Le briefing de l’émissaire de l’ONU pour le Sahara marocain, Horst Köhler, mercredi 21 mars, devant le Conseil de sécurité apporte-t-il quelque clarification quant à la méthode de cet envoyé personnel du Secrétaire général de l’Organisation mondiale ? Pour le président de la haute instance onusienne, présidée ce mois-ci par l’ambassadeur néerlandais Karel Van Oosterom, deux faits ont été relevés. Le premier fait référence à l’inquiétude à propos de la situation à Guerguerat par suite des agissements et des provocations de bandes du mouvement séparatiste. Si l’on doit prendre acte de la profonde préoccupation liée à la présence d’éléments armés du Polisario dans cette région, il reste à se demander quelles mesures compte prendre précisément le conseil de sécurité pour y mettre fin.

L’autre fait intéresse le “plein soutien” apporté aux efforts de l’Envoyé personnel. A cet égard, le Conseil “se réjouit de ses récentes rencontres bilatérales avec les parties et pays voisins pour relancer le processus de négociation avec une nouvelle dynamique et un nouvel esprit menant à la reprise d’un processus politique sous les auspices du Secrétaire général”.

Référence est bien faite, ici, à des rencontres avec “les parties” et les “pays voisins”. Une identification claire des interlocuteurs ainsi listés. Pour le Maroc, la position de principe est connue et elle a été réitérée de manière continue. Si l’on veut avancer véritablement dans le processus de négociation, c’est en direction de l’Algérie qu’il faut aller – c’est un acteur réel qui abrite, aide, finance et soutient diplomatiquement le mouvement séparatiste.

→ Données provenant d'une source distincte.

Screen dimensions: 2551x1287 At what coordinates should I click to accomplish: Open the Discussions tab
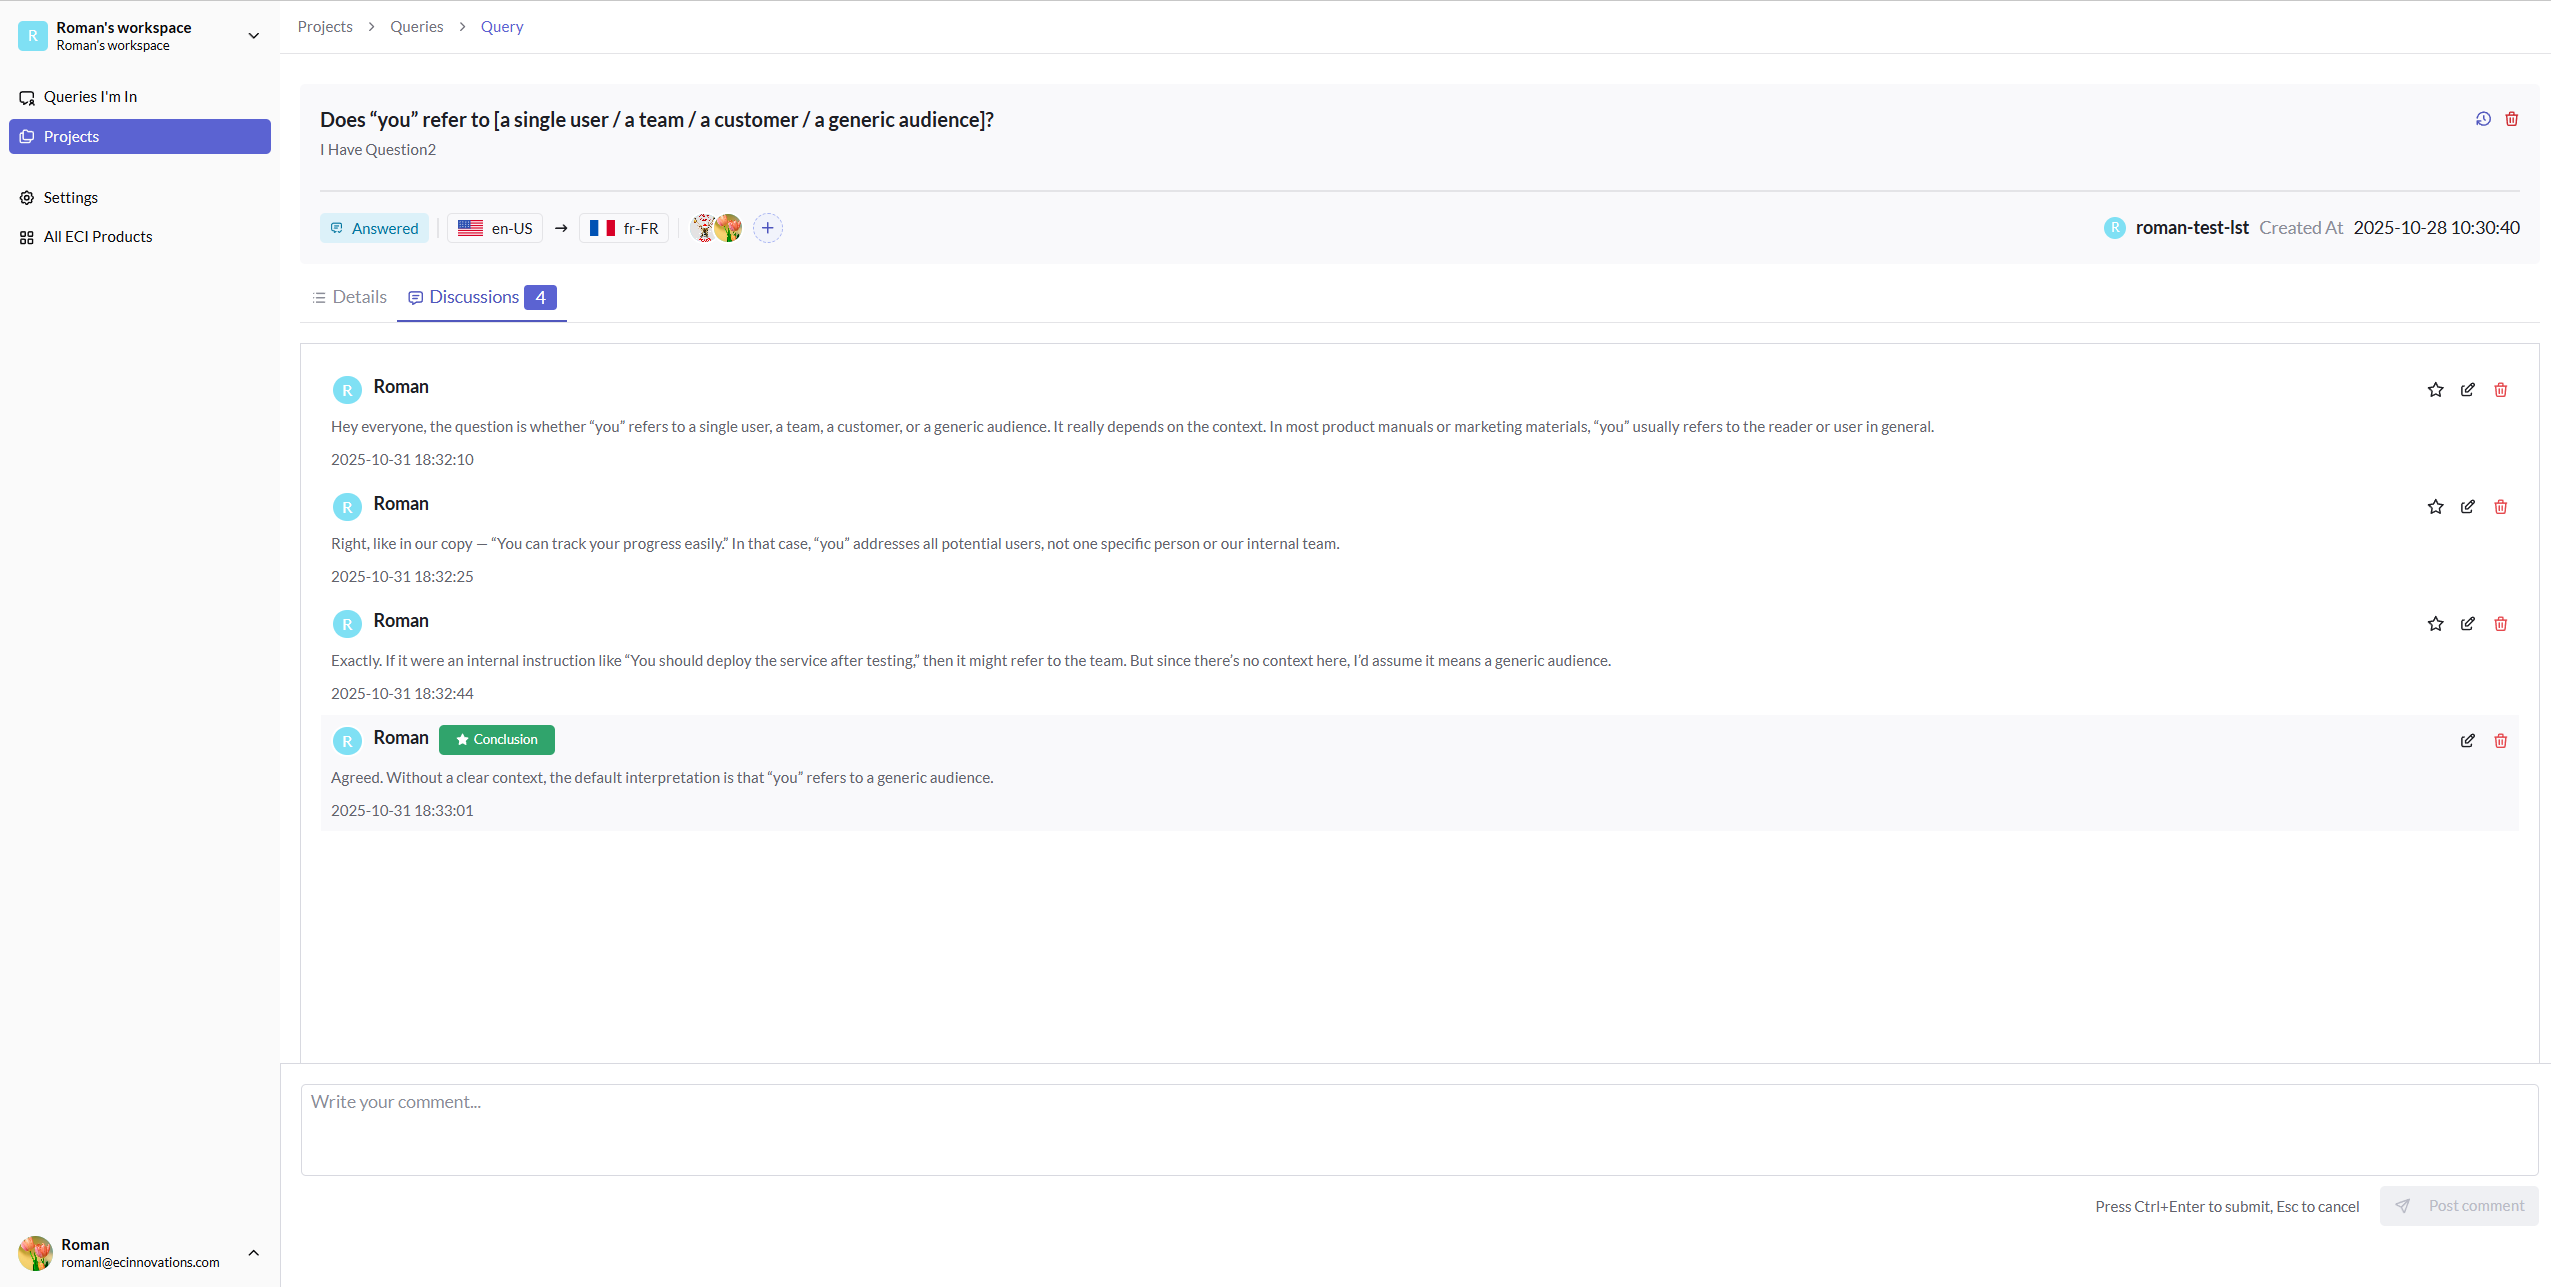[x=474, y=297]
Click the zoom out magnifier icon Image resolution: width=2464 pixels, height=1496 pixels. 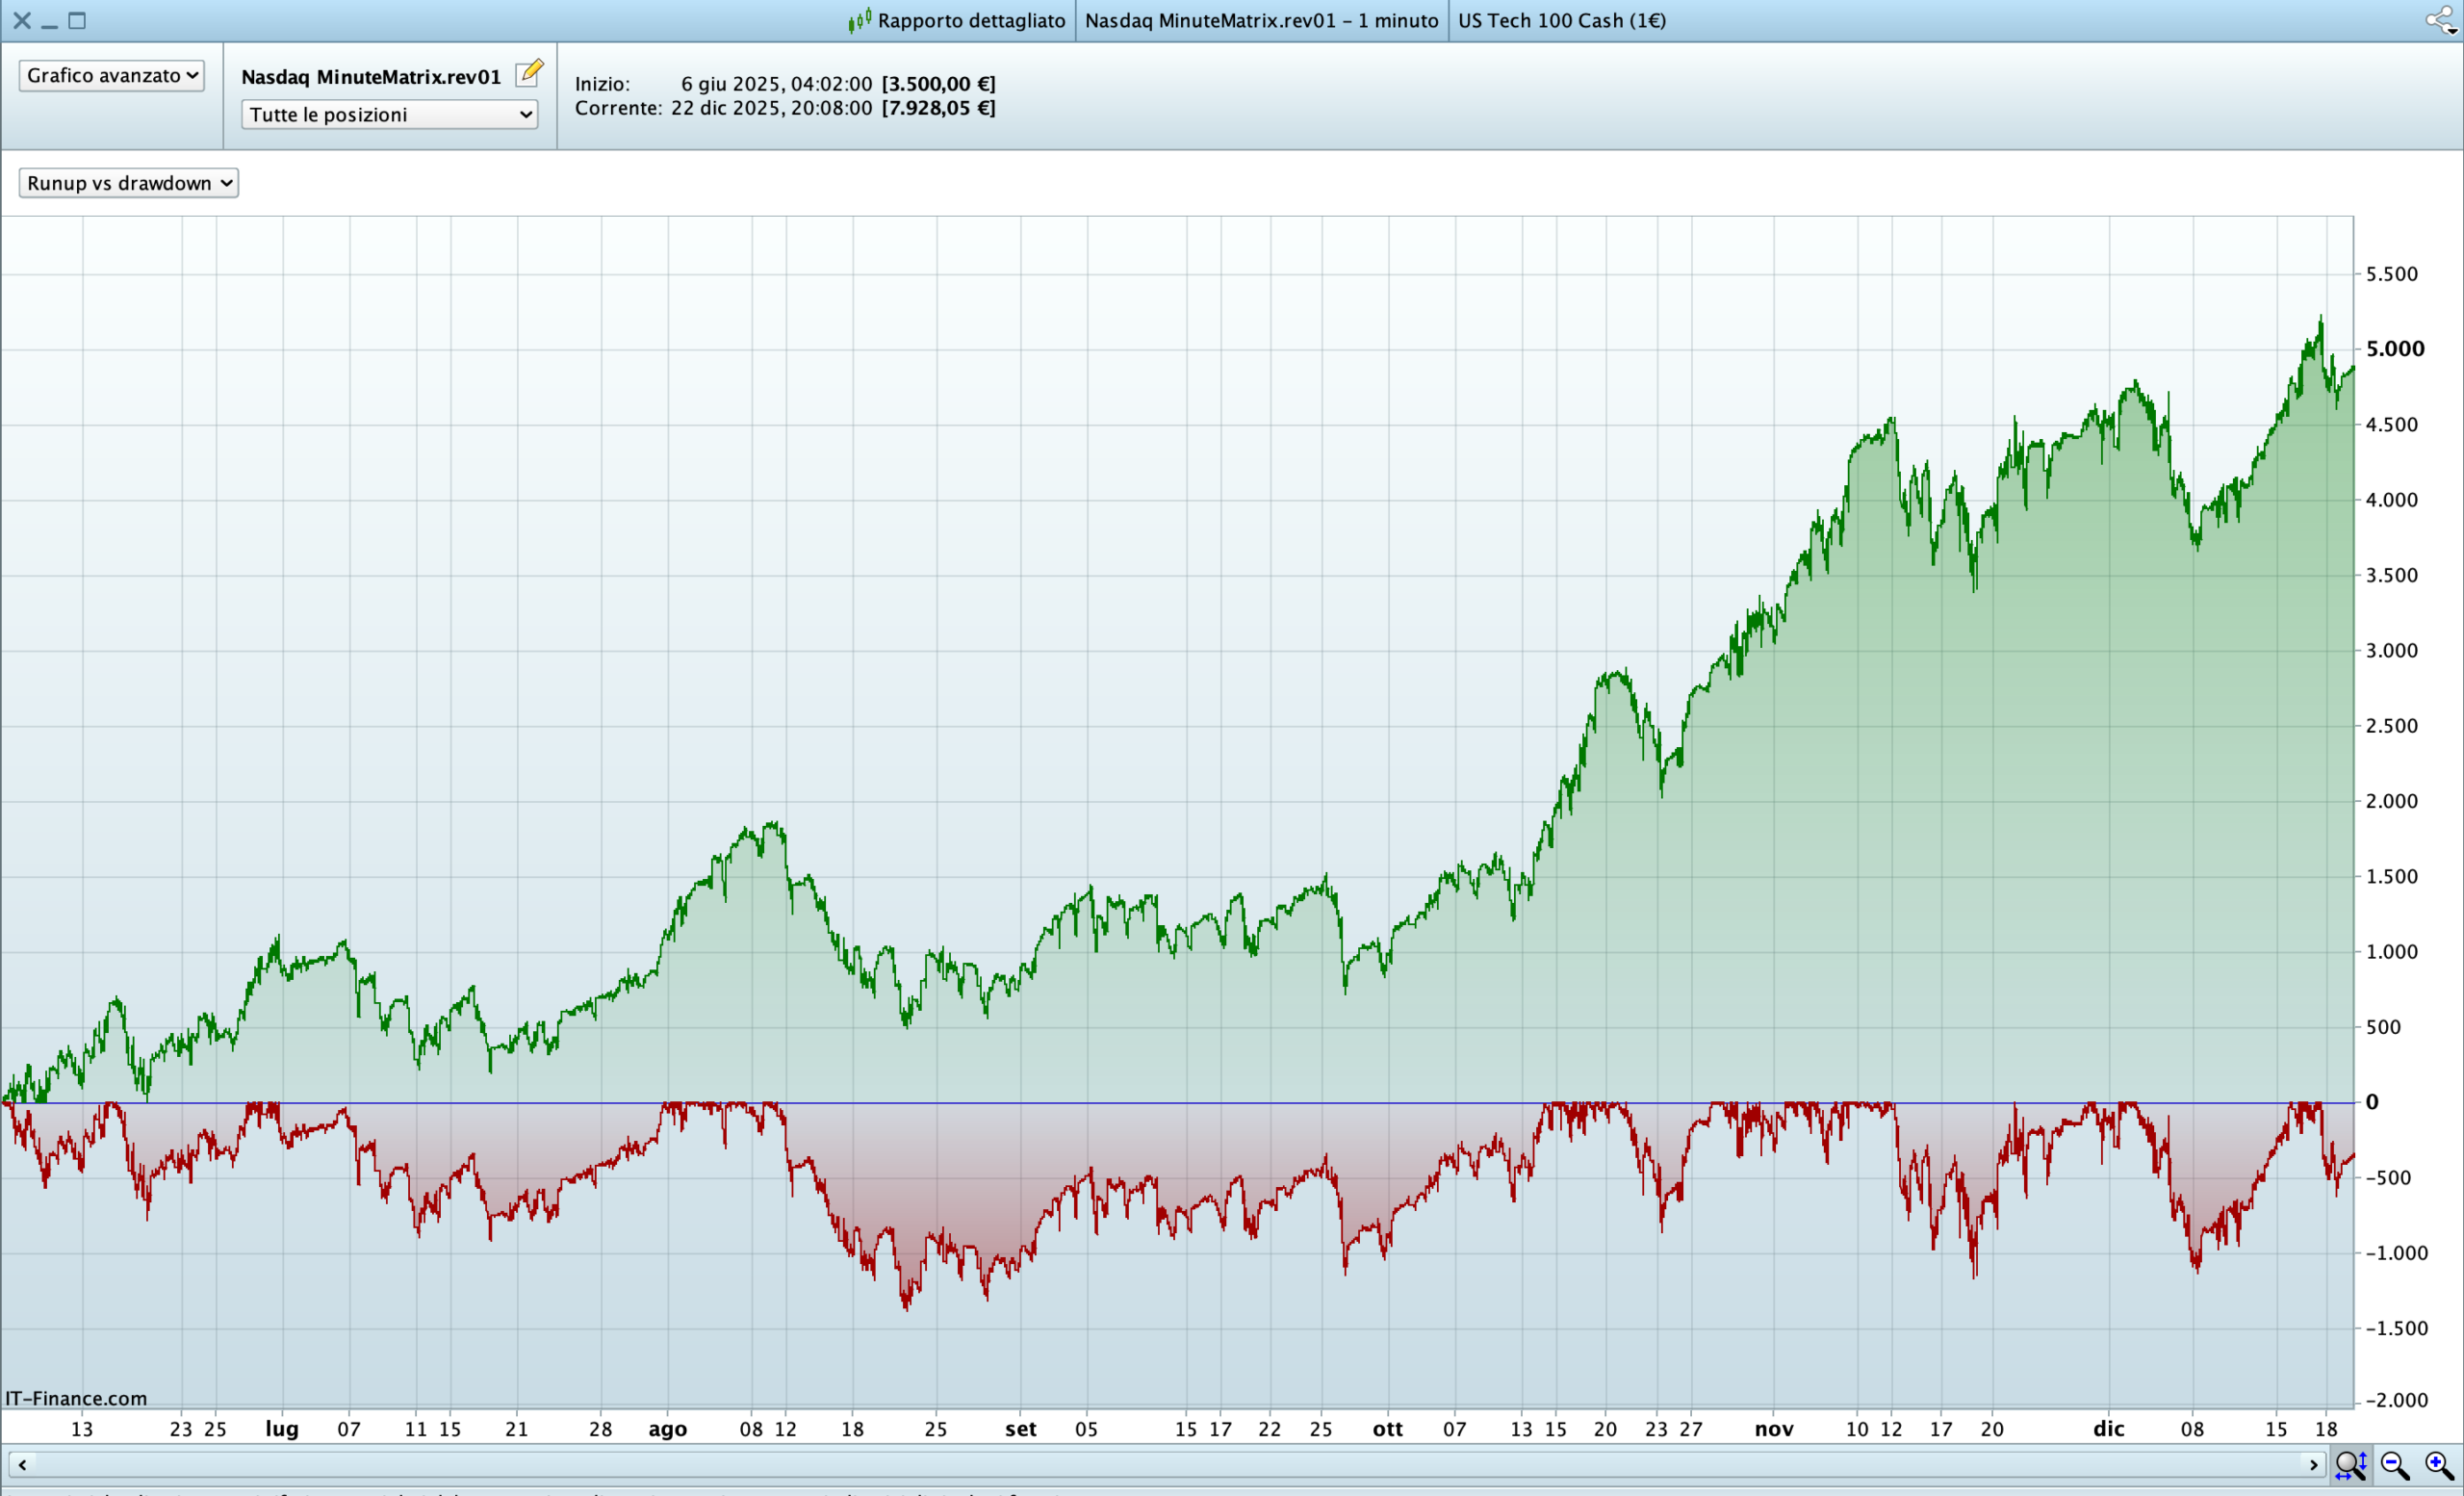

Il est ainsi vain de se lancer dans la recherche d’un cercle plus large incluant deux régions comme l’UE ou l’UA. Il n’est pas plus conséquent de multiplier les manœuvres pour tenter d’impliquer cette organisation continentale (UA) alors que la question nationale est entre les seules mains du Conseil de sécurité.

De même, Horst Köhler doit se pénétrer du cadre de sa mission, du mandat qui lui a été confié et s’y invertir s’il veut réellement insuffler une “nouvelle dynamique”. Que signifie en effet sa rencontre, le 17 mars, à Stockholm, avec Margo Wallström, la ministre suédoise des Affaires étrangères? Surtout que ce pays se distingue par une certaine partialité à propos de la cause nationale et ce en faveur du mouvement séparatiste. Ce n’est pas là un “engagement constructif” que l’on est en droit d’attendre de cet émissaire onusien.